La revue « Méditerranée » est bilingue ( Français, Anglais) car il faut lutter contre l’ethnocentrisme. C’est une revue où l’on parle de tout mais plus par la littérature et la Culture que sous l’angle directement politique.
Le n°14 est consacré à la ville d’Haïfa en Israël.
C’est une ville qui n’a pas de passé biblique. Elle a été créée par les Ottomans à la fin du XVII siècle car en 1918 elle faisait partie de l’empire Ottoman. Elle est située à deux heures de route de Jérusalem, Beyrouth et de Damas.
Sous le mandat Britannique de 1918 à 1948, c’était une ville marquée par une mixité entre Juifs et Arabes. En 1948 il y avait 60 000 juifs et 70 000 Musulmans.
C’était une ville où la Culture occupait une grande place. De nombreux artistes ayant fui l’Allemagne avaient reconstitué un mini Bauhaus On parlait beaucoup allemand. Einstein est venu pour l’inauguration du Technikon , centre de recherches scientifiques et technologiques.
En 1945, après la Shoah, beaucoup de survivants de l’holocauste sont venus s’installer en Palestine et à Haïfa. En 1948, après le conflit consécutif à la création de l’Etat d’Israël, le nombre de palestiniens à Haïfa est passé de 70 000 à 3000 hab.

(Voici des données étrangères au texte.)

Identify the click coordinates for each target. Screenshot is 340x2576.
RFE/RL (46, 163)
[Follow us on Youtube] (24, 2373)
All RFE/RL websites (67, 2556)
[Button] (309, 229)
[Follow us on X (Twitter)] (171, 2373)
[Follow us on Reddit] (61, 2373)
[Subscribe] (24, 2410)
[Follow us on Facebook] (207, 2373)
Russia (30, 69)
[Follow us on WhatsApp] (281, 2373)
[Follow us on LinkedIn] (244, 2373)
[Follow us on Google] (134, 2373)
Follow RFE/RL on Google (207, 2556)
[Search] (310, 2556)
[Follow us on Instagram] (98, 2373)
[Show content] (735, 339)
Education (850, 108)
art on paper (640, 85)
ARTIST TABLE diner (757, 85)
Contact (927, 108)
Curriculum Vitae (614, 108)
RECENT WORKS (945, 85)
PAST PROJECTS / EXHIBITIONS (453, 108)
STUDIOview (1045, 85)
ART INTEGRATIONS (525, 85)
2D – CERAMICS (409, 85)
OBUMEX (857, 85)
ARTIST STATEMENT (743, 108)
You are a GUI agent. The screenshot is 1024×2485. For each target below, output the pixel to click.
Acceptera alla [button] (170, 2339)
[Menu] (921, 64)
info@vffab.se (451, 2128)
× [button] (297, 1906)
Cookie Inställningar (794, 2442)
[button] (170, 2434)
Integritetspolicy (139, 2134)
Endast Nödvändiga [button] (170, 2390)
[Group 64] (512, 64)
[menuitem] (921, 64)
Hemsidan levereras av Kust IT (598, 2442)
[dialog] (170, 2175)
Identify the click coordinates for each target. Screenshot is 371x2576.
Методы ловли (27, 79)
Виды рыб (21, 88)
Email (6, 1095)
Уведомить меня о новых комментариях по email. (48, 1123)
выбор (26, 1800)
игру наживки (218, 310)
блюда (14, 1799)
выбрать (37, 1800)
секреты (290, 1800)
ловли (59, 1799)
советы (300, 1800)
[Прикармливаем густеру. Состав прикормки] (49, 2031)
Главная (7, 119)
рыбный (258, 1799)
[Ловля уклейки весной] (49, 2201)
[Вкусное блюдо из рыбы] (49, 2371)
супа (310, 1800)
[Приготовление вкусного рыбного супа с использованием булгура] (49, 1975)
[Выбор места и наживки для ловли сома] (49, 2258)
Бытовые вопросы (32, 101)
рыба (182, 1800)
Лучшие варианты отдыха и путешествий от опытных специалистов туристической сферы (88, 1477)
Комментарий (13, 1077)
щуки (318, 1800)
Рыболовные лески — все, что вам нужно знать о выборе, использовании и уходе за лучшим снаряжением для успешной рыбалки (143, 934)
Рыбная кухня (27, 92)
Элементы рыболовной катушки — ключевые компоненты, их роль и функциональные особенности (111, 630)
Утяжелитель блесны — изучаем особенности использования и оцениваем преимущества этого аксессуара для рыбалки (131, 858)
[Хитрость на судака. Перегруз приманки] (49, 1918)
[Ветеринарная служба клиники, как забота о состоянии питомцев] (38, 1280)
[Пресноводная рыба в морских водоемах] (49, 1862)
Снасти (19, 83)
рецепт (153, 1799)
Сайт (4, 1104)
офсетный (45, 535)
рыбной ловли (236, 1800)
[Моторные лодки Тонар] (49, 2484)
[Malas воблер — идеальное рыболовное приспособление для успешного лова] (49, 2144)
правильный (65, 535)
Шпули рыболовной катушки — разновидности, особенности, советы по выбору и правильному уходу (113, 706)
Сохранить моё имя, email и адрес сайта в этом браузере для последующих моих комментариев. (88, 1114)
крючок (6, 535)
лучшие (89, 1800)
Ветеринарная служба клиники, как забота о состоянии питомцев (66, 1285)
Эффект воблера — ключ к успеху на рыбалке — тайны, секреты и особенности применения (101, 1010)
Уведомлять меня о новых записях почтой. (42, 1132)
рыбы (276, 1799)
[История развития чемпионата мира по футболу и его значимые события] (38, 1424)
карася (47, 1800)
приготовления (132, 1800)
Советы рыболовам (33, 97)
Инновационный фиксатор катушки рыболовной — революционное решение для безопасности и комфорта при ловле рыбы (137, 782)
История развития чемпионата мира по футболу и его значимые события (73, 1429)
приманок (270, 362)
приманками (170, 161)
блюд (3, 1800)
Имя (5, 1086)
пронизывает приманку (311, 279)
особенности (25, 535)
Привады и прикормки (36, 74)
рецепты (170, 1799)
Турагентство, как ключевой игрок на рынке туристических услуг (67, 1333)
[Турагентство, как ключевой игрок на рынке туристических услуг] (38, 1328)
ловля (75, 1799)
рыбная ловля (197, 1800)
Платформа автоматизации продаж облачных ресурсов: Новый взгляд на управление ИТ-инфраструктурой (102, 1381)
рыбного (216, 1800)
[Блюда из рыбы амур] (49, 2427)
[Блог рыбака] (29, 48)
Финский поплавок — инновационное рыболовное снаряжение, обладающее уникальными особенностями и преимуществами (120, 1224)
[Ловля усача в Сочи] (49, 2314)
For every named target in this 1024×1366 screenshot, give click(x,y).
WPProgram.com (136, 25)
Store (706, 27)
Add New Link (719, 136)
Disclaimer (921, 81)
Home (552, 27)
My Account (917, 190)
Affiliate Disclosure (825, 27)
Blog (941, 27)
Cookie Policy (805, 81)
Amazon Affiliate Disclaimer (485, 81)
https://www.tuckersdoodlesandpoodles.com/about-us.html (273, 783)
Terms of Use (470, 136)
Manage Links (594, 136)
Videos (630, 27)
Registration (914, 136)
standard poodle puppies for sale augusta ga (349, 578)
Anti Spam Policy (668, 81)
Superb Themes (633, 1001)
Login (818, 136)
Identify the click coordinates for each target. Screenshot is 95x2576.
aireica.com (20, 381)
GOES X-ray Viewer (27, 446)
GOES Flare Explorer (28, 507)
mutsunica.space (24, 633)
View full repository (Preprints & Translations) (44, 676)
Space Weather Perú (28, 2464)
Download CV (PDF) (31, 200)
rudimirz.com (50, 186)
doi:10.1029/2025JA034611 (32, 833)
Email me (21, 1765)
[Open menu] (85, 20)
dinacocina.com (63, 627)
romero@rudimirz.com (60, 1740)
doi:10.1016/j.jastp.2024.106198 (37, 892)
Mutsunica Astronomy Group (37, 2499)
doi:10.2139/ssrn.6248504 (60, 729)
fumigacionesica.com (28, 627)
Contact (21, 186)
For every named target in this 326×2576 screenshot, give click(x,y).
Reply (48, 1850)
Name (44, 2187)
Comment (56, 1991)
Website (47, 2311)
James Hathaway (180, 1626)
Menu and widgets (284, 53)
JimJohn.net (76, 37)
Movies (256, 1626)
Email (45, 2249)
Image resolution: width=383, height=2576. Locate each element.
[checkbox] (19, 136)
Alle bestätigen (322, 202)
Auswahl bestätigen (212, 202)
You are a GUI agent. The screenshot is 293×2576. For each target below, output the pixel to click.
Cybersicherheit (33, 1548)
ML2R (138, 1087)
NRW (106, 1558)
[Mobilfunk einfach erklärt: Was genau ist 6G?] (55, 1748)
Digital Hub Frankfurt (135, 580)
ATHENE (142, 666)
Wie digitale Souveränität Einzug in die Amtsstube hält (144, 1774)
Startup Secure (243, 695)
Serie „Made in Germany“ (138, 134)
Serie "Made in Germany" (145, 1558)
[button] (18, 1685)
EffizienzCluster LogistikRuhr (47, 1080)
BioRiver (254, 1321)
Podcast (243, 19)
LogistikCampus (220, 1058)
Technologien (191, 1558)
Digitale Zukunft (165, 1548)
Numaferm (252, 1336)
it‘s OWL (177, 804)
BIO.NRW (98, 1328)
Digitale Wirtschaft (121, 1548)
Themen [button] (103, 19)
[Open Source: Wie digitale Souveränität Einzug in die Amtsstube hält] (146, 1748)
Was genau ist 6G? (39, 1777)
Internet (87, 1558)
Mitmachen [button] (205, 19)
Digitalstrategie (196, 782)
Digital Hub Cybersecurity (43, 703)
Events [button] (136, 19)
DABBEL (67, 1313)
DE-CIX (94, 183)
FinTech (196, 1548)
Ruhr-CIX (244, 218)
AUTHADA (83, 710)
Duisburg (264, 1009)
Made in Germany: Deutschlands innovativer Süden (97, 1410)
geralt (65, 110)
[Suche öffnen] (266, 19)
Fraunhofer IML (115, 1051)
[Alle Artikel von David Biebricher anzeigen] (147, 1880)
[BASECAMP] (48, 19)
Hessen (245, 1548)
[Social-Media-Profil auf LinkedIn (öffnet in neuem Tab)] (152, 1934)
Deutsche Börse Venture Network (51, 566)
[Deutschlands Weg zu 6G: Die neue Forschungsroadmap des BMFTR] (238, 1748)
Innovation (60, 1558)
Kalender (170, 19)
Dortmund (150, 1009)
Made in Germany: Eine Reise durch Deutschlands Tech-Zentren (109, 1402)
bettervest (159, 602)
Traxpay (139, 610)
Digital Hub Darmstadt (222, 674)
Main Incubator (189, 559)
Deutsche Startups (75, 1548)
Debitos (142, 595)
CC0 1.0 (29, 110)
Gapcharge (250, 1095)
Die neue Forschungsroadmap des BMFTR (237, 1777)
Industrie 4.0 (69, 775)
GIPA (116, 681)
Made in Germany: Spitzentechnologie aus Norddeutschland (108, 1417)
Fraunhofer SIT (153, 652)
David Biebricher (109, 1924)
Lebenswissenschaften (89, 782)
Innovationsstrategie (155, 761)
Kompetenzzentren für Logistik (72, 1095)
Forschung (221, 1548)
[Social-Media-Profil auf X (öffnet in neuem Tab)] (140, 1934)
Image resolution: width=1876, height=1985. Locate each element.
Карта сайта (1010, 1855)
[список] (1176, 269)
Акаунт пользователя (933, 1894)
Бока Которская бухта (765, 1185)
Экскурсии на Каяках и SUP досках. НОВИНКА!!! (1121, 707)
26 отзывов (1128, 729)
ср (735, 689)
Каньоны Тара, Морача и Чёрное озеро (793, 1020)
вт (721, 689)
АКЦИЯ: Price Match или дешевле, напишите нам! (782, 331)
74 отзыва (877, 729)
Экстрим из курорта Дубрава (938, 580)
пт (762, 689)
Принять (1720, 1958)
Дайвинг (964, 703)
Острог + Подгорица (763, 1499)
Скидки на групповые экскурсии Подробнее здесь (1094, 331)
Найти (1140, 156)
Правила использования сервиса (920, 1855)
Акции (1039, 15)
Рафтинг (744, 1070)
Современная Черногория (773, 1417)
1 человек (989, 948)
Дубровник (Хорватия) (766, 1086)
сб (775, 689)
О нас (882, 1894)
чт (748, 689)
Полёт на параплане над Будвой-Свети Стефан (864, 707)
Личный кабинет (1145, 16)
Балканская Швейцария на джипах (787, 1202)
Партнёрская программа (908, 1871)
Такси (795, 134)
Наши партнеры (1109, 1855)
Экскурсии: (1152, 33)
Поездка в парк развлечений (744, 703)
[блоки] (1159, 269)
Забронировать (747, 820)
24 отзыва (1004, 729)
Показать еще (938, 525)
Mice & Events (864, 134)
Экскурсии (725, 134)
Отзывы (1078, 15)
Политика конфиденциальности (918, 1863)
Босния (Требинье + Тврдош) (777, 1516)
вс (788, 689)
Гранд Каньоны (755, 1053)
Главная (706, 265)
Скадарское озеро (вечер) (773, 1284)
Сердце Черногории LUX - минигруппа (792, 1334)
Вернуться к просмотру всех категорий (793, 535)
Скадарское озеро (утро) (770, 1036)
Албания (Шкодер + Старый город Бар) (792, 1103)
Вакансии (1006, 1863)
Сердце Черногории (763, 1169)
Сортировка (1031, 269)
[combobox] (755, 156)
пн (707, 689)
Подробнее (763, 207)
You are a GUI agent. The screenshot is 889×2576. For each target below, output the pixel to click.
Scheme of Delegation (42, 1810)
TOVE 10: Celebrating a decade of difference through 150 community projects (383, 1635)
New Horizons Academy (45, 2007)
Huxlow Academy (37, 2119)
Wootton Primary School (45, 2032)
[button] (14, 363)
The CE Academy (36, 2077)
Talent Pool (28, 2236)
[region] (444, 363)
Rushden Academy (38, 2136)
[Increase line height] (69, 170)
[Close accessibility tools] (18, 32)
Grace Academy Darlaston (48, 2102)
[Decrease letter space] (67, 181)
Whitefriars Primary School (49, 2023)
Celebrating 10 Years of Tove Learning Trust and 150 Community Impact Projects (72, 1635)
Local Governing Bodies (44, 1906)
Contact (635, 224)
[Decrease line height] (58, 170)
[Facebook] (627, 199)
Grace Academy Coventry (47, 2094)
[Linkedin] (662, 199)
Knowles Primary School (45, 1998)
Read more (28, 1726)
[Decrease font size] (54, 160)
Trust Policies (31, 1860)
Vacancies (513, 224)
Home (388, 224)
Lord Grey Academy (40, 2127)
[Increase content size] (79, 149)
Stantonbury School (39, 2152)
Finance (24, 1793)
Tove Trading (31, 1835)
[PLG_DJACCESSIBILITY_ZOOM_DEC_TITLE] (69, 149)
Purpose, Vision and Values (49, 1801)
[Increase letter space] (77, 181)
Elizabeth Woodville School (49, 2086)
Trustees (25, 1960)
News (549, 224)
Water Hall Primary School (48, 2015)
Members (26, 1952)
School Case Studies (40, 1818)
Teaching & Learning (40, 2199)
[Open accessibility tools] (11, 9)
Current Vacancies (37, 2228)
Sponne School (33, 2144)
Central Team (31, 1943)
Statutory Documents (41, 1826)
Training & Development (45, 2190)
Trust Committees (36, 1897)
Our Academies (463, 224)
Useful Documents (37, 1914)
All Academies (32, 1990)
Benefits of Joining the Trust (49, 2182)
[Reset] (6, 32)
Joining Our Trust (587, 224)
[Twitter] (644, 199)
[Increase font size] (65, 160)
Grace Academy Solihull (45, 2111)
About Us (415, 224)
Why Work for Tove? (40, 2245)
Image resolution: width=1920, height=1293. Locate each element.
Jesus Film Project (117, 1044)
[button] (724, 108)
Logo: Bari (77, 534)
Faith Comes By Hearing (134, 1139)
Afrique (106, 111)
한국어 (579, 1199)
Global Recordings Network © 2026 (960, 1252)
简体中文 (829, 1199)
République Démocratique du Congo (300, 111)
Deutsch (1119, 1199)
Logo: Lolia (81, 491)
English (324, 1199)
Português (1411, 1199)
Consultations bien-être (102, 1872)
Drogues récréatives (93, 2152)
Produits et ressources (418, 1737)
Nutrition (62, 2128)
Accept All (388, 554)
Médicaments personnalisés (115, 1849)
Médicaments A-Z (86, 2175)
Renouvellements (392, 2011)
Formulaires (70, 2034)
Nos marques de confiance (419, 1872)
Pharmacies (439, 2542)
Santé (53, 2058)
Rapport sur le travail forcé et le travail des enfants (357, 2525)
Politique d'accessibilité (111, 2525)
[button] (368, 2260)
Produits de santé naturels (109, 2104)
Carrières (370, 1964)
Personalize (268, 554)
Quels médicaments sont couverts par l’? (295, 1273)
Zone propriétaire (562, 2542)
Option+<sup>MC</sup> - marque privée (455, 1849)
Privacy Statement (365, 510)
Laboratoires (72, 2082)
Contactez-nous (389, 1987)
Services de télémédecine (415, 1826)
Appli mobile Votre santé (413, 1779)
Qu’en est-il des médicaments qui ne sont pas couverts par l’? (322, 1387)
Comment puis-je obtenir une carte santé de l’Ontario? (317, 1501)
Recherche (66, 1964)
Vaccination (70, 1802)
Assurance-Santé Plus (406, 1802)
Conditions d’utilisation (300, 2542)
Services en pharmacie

De nos jours Israël compte 7, 5 millions d’habitants dont 6 millions de juifs et 1,5 million d’arabes israéliens.
Haïfa est devenue une ville peuplée en majorité de personnes âgées et assez conservatrices.
Les jeunes partent et sont surtout attirés par Tel Aviv.
Pour Kenneth Brown qui était interrogé sur sa vision d’une possibilité ou non d’avenir commun:« nous sommes tous condamnés à vivre ensemble » à Haïfa comme ailleurs.
Il craint simplement que l’Europe ne se détourne peu à peu du Sud pour les pays d’Europe de l’est qui sont culturellement plus proches.
Il y a des menaces réelles en Méditerranée mais des richesses potentielles égales.

Une nouvelle intervenante s'est éssayée a une comparaison entre Ajaccio et Haïfa, car Ajaccio compte également de nombreuses personnes âgées et un manque certain d’activités culturelles a été souligné.

Devant le très grand nombre de thèmes proposés pour le prochain café citoyen, Pascal propose que les sujets potentiels soient mis en ligne sur le blog du café citoyen : http://comitecitoyen2010.blogspot.com
Les votes se faisant , aussi, par voie électronique dans les jours à venir. Il était près de 22H30 quand ont commencé les discussions informelles à l’étage après que la séance officielle s’est achevée.